PDA

Orijinalini görmek için tıklayınız : Büyük Patlama (Big Bang)



CyberLady™
09.10.2009, 13:24
Büyük Patlama (Big Bang) İnsan zihnini kurcalayan en büyük sorulardan biri,Evrenin Evrimi konusudur. Dünya'mızın yaşının 4.5 milyar olduğunu biliyoruz. Ya Güneş'in ve öteki yıldızların; Samanyolu'nun ve öteki gökadaların yaşı ne kadardır? Zaman, ne zaman" var olmuştur? Maddeden önce mi,maddeyle birlikte mi? Evrenimiz, kozmik yumurta denen olağanüstü yoğun maddenin patlaması(big-bang) sonucunda mı doğmuştur?Evrenimiz, genişlemeye devam ediyor mu? Nereye doğru gidiyoruz? Evrenimiz genişleyip darmaduman mı olacak, yoksa büyük bir çatırtıyla çökecek mi?Bazı bilim adamları bu Büyük Patlama kuramını savunurken,bazıları buna karşı çıkıyor. Peki Büyük Patlama kuramı hangi kanıtlara dayanıyor? Büyük Patlamanın genel görelilikle ilgisi nedir? Einstein'in genel görelilik kuramı yanlış olabilir mi? Genel Göreliliğin kanıtları var mı?Bu soruların yanıtlarını ustalarından dinleyeceğiz.Kimlerden mi? Başta Einstein ve daha sonraki kuşaktan S. Hawking,R. Penrose, İ.Progogin,S.Weinberg vb...Bir de NASA'nın katkılarıyla diyeceğim. İnternet verilerini fotoğraf ve similasyorları size sunacağım. Metin seçimini ve düzenlemeleri ben yaptım,İngilizce'den Türkçe'ye çevirileri ise Orçun Zorlular yaptı. Genel görelilik için rönesansın olduğu bir başka alan kozmolojidir.

Standart Evren Modelleri

Atomaltı parçacıklar

Büyük Patlama

Evren modellerinin hepsinin de ortak özelliği, işlerin daha ta en başından ters gittiği şu Büyük Patlama adı verilen münasebetsiz duruma yer vermeleridir. Sonsuz yoğunlukta,sonsuz sıcaklıkta bir Evren: Kuramın bir yerlerinde fena halde ters giden bir şeyler olduğu kesin. Yine de her şeye rağmen,bu olabildiğince sıcak ve yoğun olan safhanın gerçekleştiğini kabul edecek olursanız, Evren’in asıl özelliklerinin bu gün ne düzeyde olması gerektiği konusunda tahminlerde bulunabilirsiniz.

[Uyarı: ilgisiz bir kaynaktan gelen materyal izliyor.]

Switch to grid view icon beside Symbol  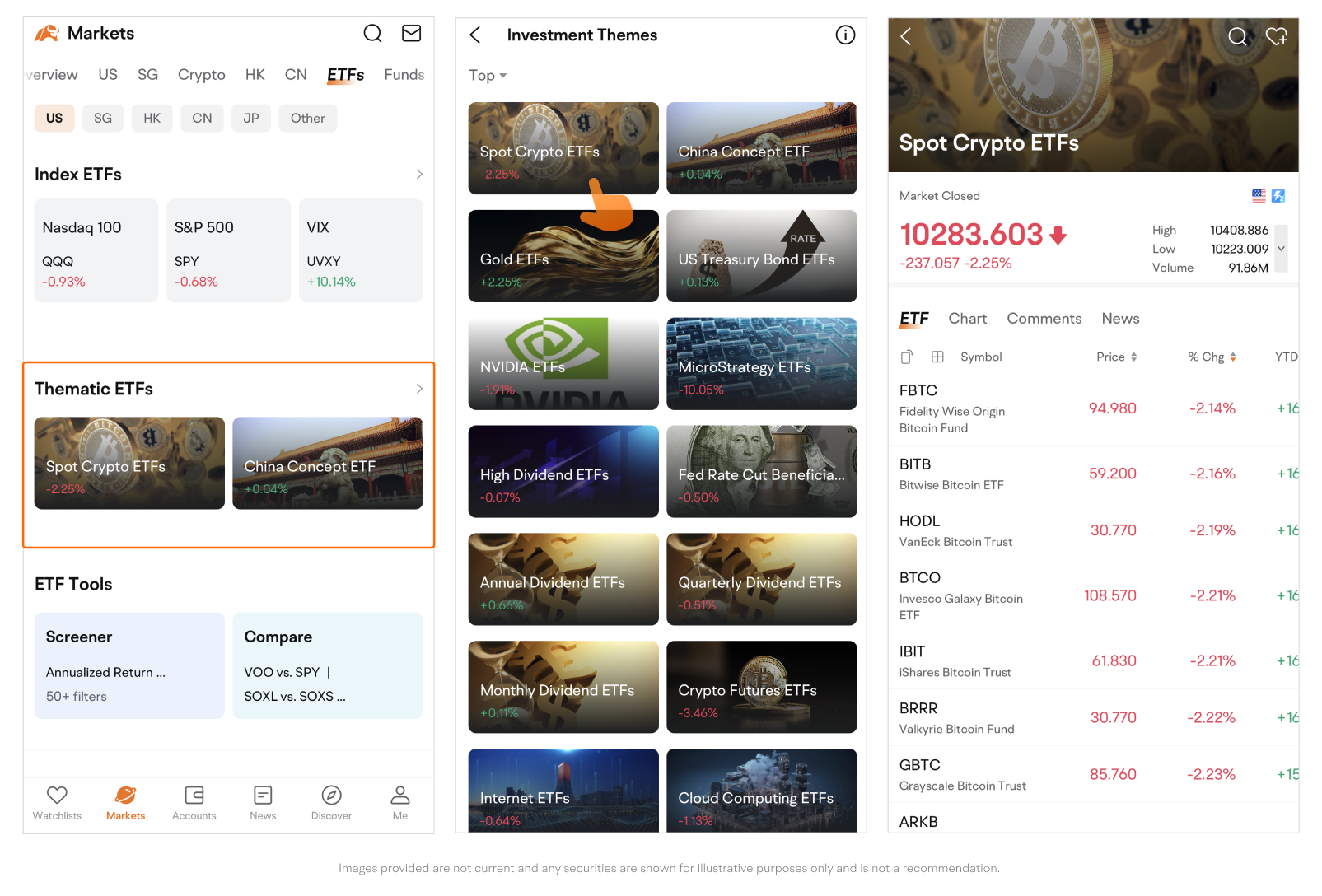(937, 357)
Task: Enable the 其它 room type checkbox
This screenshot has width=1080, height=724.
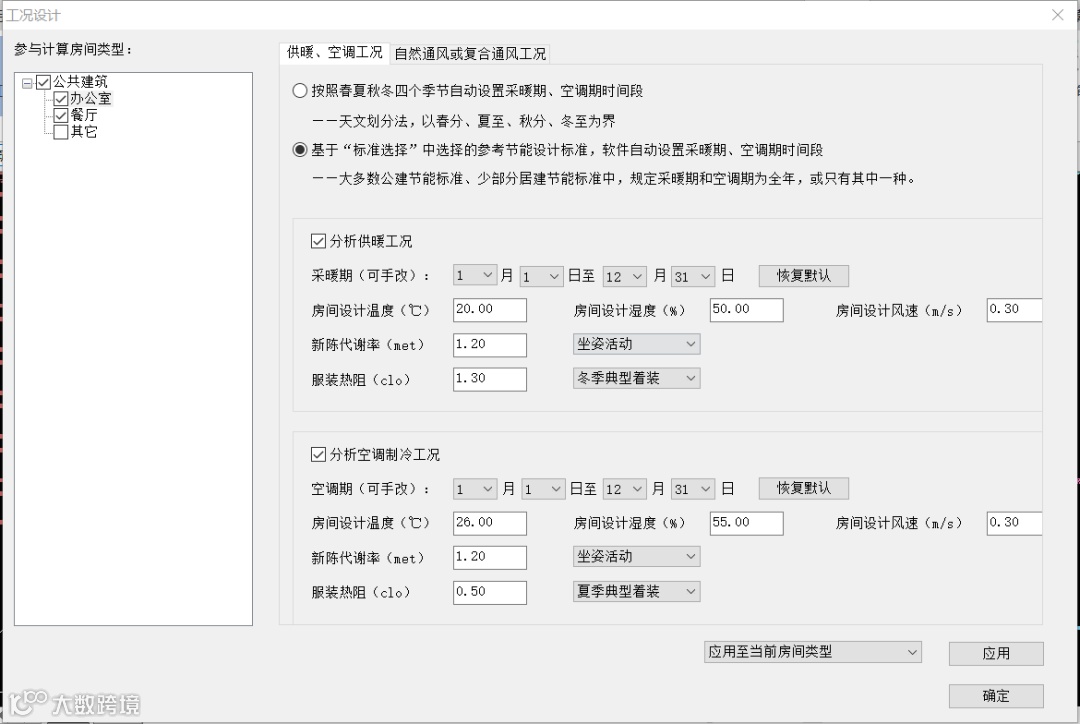Action: pyautogui.click(x=63, y=131)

COBE, evreni gözlemeye devam ediyor.

Bu tahminlerden bir tanesi, baktığımız her yönde kara cisim ışımasından meydana gelen düzgün biçimli bir arkaalanın olması gerektiğidir. Penzias ve Wilson tarafından 1965 yılında aynen bu tip bir ışıma keşfedilmiştir. Bu ışıma, daha önceki bir zamanda evrene egemen olan ve evrenin genişlemesi sonucu şimdi 3 kelvine kadar soğumuş bulunan sıcak elektromanyetik siyah cisim ışımasından artakalanlardır.Evrensel Mikrodalga Arkaalan Işıması adıyla bilinen bu ışımanın tayfını saptamak üzere COBE (Evrensel Arkaalan Araştırıcısı) uydusu yardımıyla gerçekleştirilen son gözlemler, yapılan tahminlerle mevcut kara-cisim tayfının oldukça yüksek bir isabet tutturduğunu göstermiştir.

Bu ışımanın varlığı,bütün evrenbilimciler tarafından Evren’imizin sıcak ve yoğun bir safhadan geçtiğinin bir kanıtı olarak yorumlanmaktadır. Buna göre bu ışıma bize Evren’in ilk verilerinin doğası hakkında bir şeyler anlatmaktadır. Bize her şeyi anlatmasa da Büyük patlama diye bir şeyin meydana geldiğini söylemektedir. Bir başka deyişle Evren, Friedman modellerini andırıyor olmalıdır.

COBE uydusu tarafından gerçekleştirilen hayli önemli başka bir keşif daha vardır. Her ne kadar arkaalan ışıması dikkat çekici ölçüde düzgün biçimliyse de ve gösterdiği özellikler güzel bir şekilde matematiğe dökülüyorsa da Evren aslında pek de öyle mükemmellik düzeyinde bir düzgün biçimlilik arzetmiyor. Işımanın gökyüzüne dağılımında ufak ama gerçeği yansıtan bir takım düzensizlikler göze çarpmaktadır. Aslında bu ufak düzensizliklerin Evren’in ilk evrelerinde de varolmaları gerektiğini düşünebiliriz. Çünkü ne de olsa Evren’i gözlemlemek amacıyla buradayız ve her halde altı üstü düzgün bir lekeden ibaret değiliz. ..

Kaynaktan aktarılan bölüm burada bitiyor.